=== Ausgangstext ===
☆ ☆ ☆ ☆ ☆

Comicverfilmung: X-Men: Nur wer mutiert, bleibt sich treu

Im Kino löste das Heldenkollektiv einst eine Welle neuerer Comicadaptionen aus. Das Action-Prequel "X-Men: Erste Entscheidung" schickt die Superhelden nun zurück auf Los.

Superhelden sind schwer zu fassen, das war schon in den klassischen Heftserien so. Kaum hat man verstanden, wie einer funktioniert, wie er aussieht, sich bewegt – da kommen neue Autoren oder Zeichner ins Spiel, erfinden neue Gegner und Konflikte, sogar Körper und Gesichter für die Typen. Ein Spider-Man von Steve Ditko sieht anders aus als einer von Todd McFarlane, und manche Charaktere haben öfter die Seiten gewechselt als Madonna ihre Haarfarbe. In ein derart flexibles Geschöpf musste sich das Blockbusterkino irgendwann verlieben: All die smarten Franchise-Techniken, die Sequels, Prequels, Spin-offs, kann man mit Superhelden prima durchexerzieren – und die Fans leben bestens damit.

☆ ☆ ☆ ☆ ☆

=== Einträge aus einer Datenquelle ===
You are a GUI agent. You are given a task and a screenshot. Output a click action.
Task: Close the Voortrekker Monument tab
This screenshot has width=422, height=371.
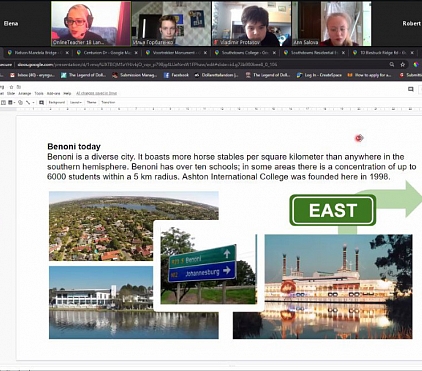(205, 53)
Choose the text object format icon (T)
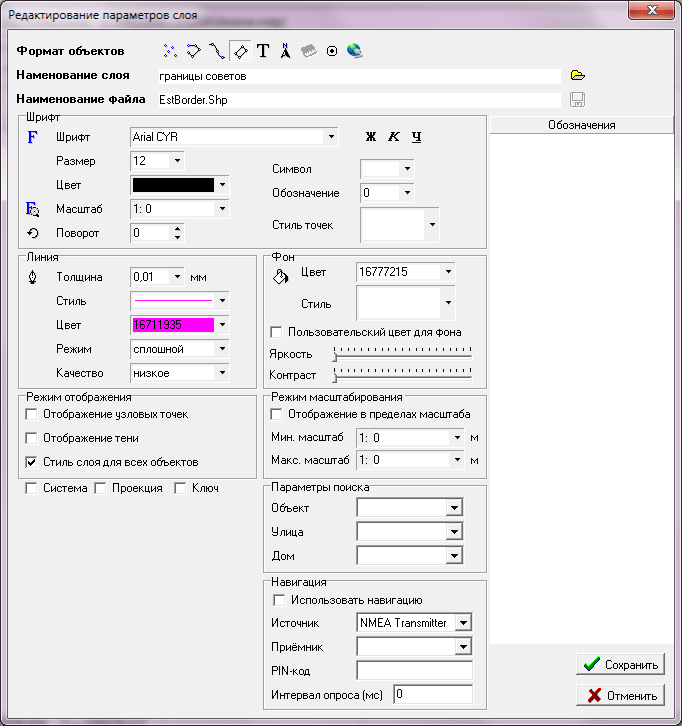 (x=263, y=50)
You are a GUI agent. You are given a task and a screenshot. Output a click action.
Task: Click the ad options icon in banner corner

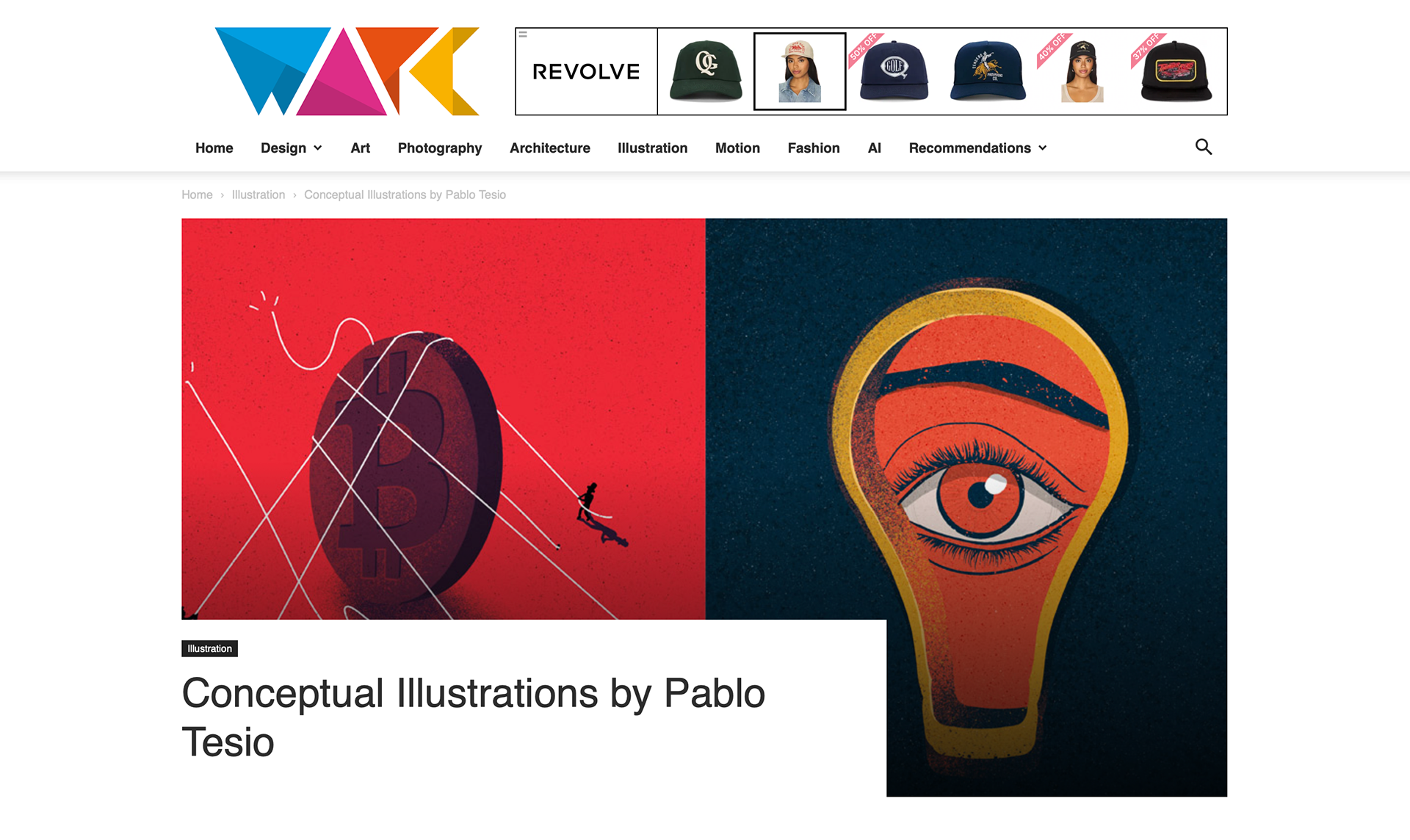click(x=523, y=34)
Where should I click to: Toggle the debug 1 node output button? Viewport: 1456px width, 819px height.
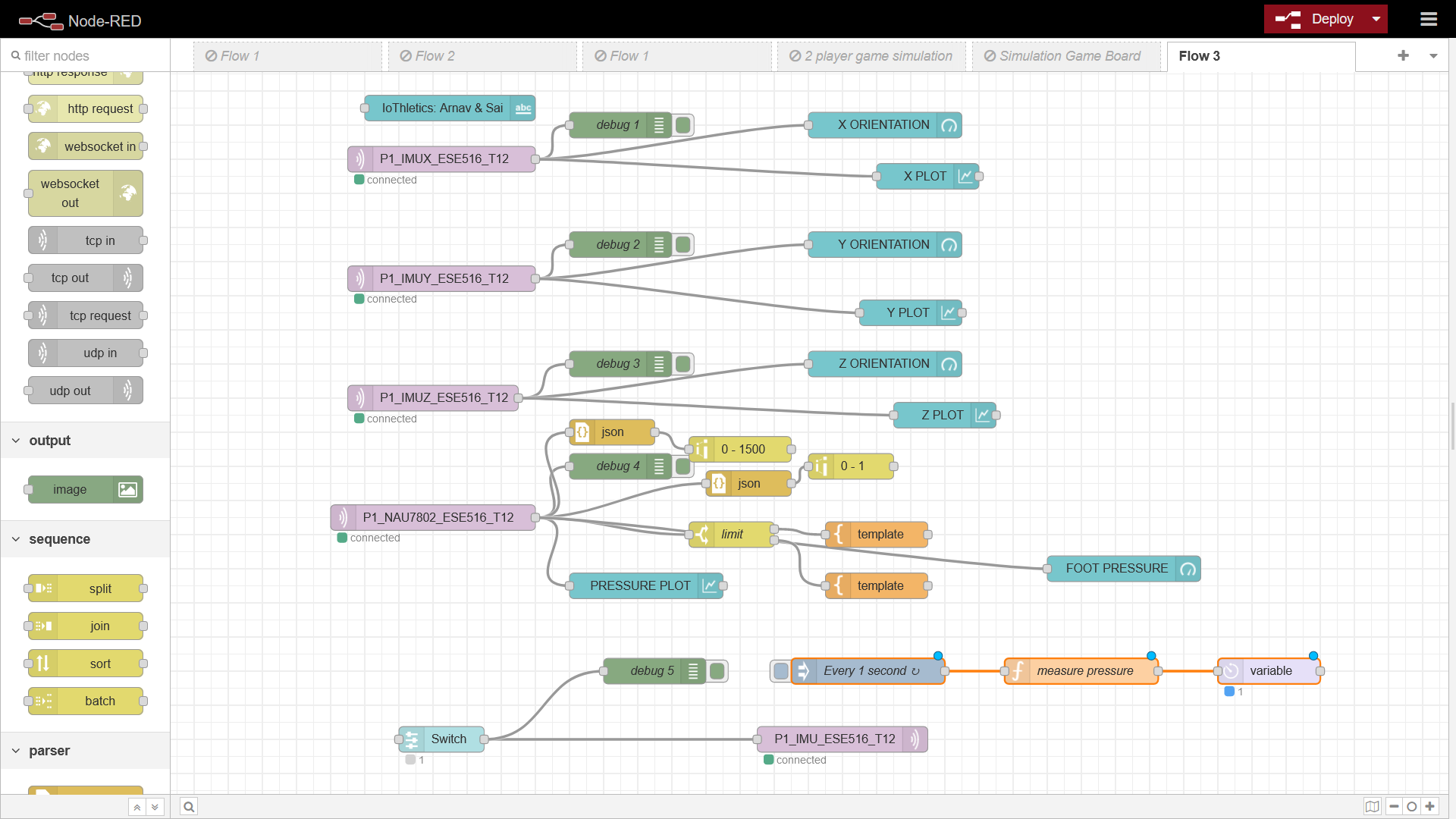click(x=683, y=125)
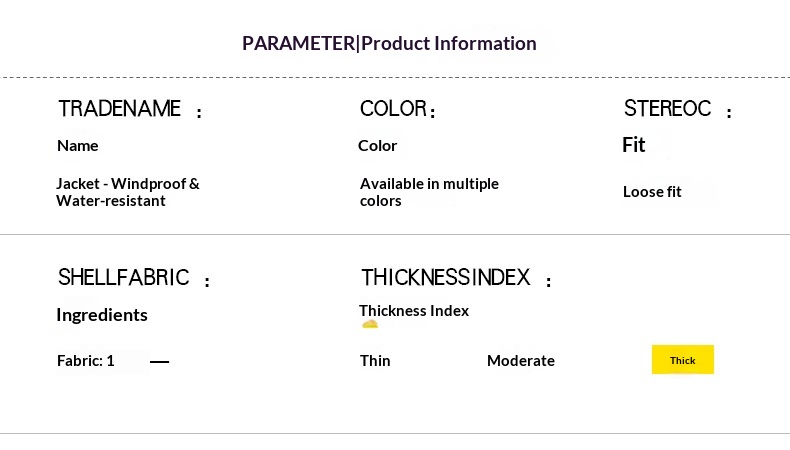Click the Fit label
790x450 pixels.
tap(634, 145)
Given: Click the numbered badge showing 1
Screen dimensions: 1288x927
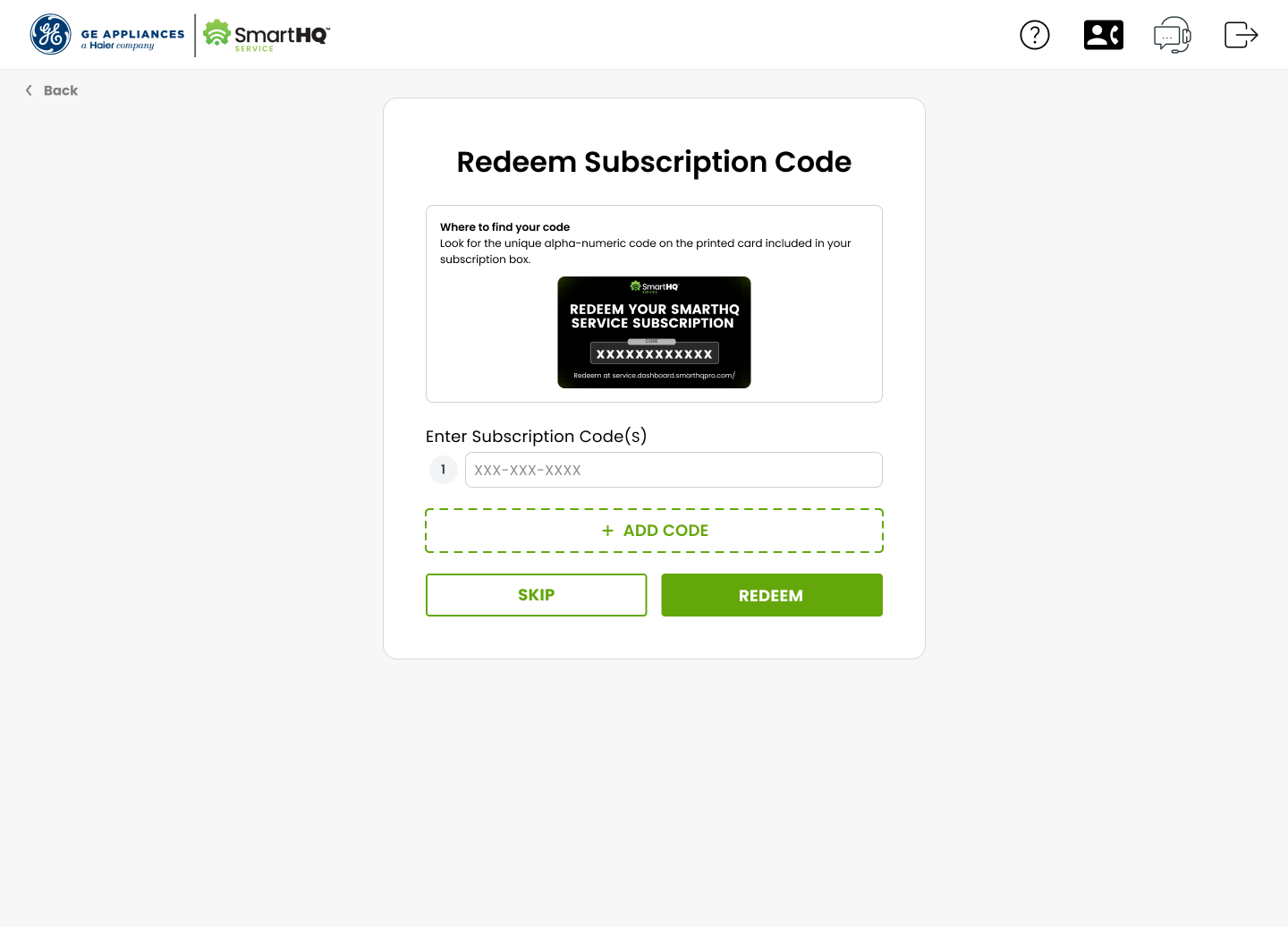Looking at the screenshot, I should [x=443, y=469].
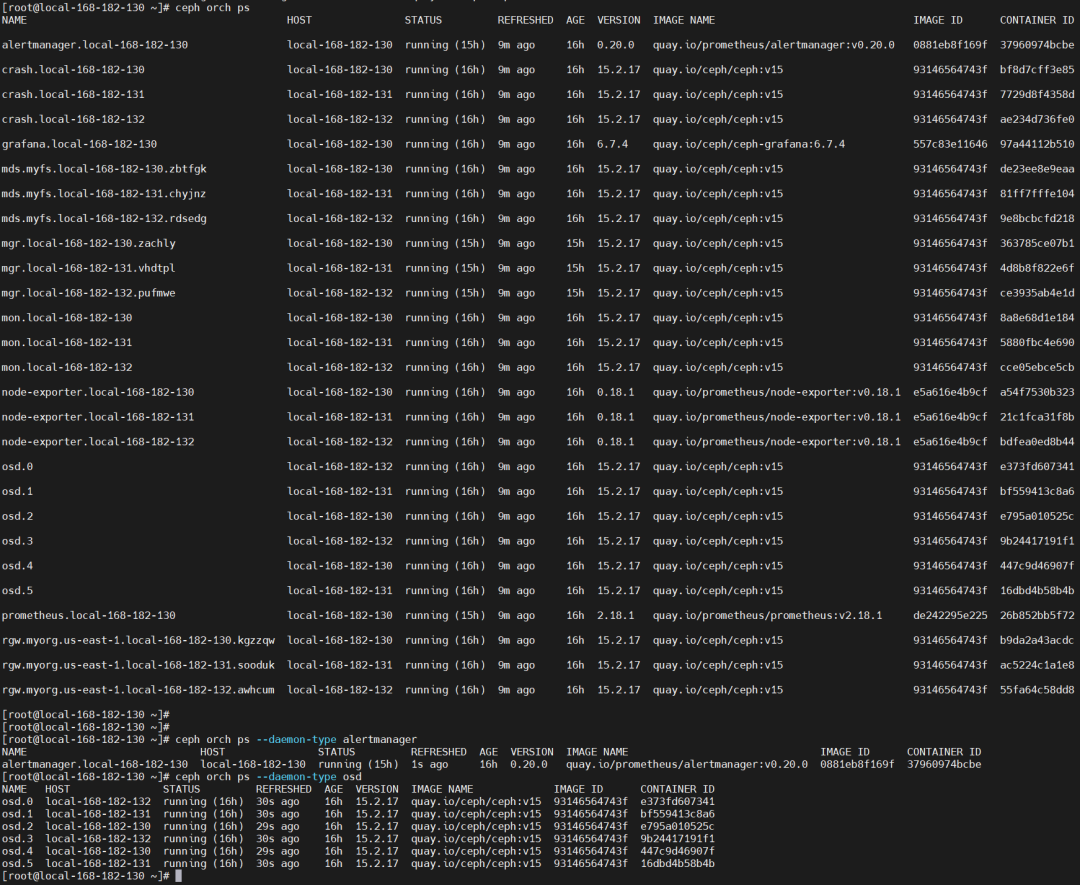The image size is (1080, 885).
Task: Click the prometheus.local-168-182-130 daemon name
Action: coord(88,615)
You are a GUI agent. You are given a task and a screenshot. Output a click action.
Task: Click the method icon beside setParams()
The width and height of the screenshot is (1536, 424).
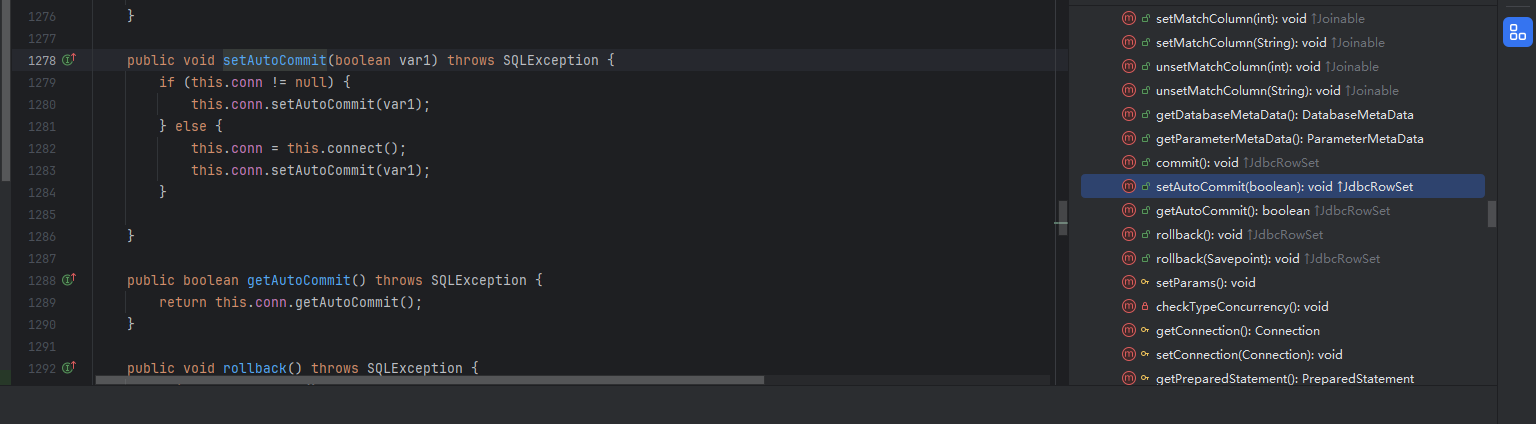pyautogui.click(x=1129, y=283)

☆ ☆ ☆ ☆ ☆

=== Gestellte Aufgabe 1 ===
Beantworte zum Artikel über die X-Men-Verfilmung:
(a) Wie lautet der Titel des Action-Prequels?
(b) Welche beiden Zeichner werden für unterschiedliche Spider-Man-Darstellungen genannt?
(c) Welche Franchise-Techniken zählt der Artikel auf?
=== Gestellte Aufgabe 2 ===
Übertrage die Zeilen der Datenquelle in eine Markdown-Tabelle mit den Spalten „Nr.“ und „Zeile“. Beginne bei der Zeile mit „Choose the text object format icon (T)“ und gehe bis zum Ende der Zeilen, ohne Leerzeilen und ohne die Bilder.

=== Fertige Antwort 1 ===
(a) „X-Men: Erste Entscheidung“
(b) Steve Ditko und Todd McFarlane
(c) Sequels, Prequels und Spin-offs

=== Fertige Antwort 2 ===
| Nr. | Zeile |
|---|---|
| 1 | Choose the text object format icon (T) |
| 2 |  (x=263, y=50) |
| 3 | You are a GUI agent. You are given a task and a screenshot. Output a click action. |
| 4 | Task: Click the ad options icon in banner corner |
| 5 | click(x=523, y=34) |
| 6 | Where should I click to: Toggle the debug 1 node output button? Viewport: 1456px width, 819px height. |
| 7 | click(x=683, y=125) |
| 8 | Click the Fit label |
| 9 | 790x450 pixels. |
| 10 | tap(634, 145) |
| 11 | Given: Click the numbered badge showing 1 |
| 12 | Screen dimensions: 1288x927 |
| 13 | Looking at the screenshot, I should [x=443, y=469]. |
| 14 | The image size is (1080, 885). |
| 15 | Task: Click the prometheus.local-168-182-130 daemon name |
| 16 | Action: coord(88,615) |
| 17 | You are a GUI agent. You are given a task and a screenshot. Output a click action. |
| 18 | Task: Click the method icon beside setParams() |
| 19 | The width and height of the screenshot is (1536, 424). |
| 20 | pyautogui.click(x=1129, y=283) |